Intraday revenues

How we model the uplift of day ahead and intraday trading

Rather than modeling future intraday prices and optimising against them. We model the intraday revenue uplift. That is, the revenue uplift due to optimizing in day-ahead wholesale, frequency response and intraday, compared with optimizing in only day-ahead wholesale and frequency response.

In other words, how much can day-ahead revenues be improved by allowing optimization in the intraday market.

How do we optimize for intraday prices to quantify uplift?

We calculate historical intraday revenues using the dispatch model with and without intraday prices. This is the RIPD of the EPEX intraday orders. As a result, the most optimal charge and discharge schedule changes, and the revenues shift.

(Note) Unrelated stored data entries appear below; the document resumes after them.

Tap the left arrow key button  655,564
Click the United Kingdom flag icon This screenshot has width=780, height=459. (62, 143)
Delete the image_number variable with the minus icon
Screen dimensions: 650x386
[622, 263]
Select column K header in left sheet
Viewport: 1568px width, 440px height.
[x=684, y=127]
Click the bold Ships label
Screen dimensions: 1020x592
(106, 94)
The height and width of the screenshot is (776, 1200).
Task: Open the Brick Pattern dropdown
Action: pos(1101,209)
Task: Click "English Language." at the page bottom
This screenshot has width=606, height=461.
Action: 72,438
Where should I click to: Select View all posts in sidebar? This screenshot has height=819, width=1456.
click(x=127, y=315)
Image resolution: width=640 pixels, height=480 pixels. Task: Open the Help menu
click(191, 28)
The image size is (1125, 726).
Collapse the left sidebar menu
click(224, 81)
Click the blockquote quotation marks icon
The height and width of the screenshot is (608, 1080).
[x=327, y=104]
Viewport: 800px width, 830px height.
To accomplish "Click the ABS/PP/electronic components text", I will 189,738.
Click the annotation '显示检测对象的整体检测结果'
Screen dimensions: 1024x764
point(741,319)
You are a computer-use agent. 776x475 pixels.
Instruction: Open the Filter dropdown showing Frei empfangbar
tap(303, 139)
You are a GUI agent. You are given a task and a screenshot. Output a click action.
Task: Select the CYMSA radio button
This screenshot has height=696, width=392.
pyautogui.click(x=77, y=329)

On average the daily revenue uplift due to including intraday prices is 15%. The median uplift is slightly lower at 9%. This is because mean uplift is increased by extreme days with very high intraday revenues.

We know this is a very simplified approach...

We also looked at the relationship between intraday prices and potential drivers, including: wind generation, margin, demand and wholesale prices. There were no clear correlations and intraday price prediction methods performed poorly when backtested.

So, we assume, going forward, a similar situation to today; in that the intraday uplift is 15% of the DA value - mindful that this is probably quite conservative given the large tail in the distribution above.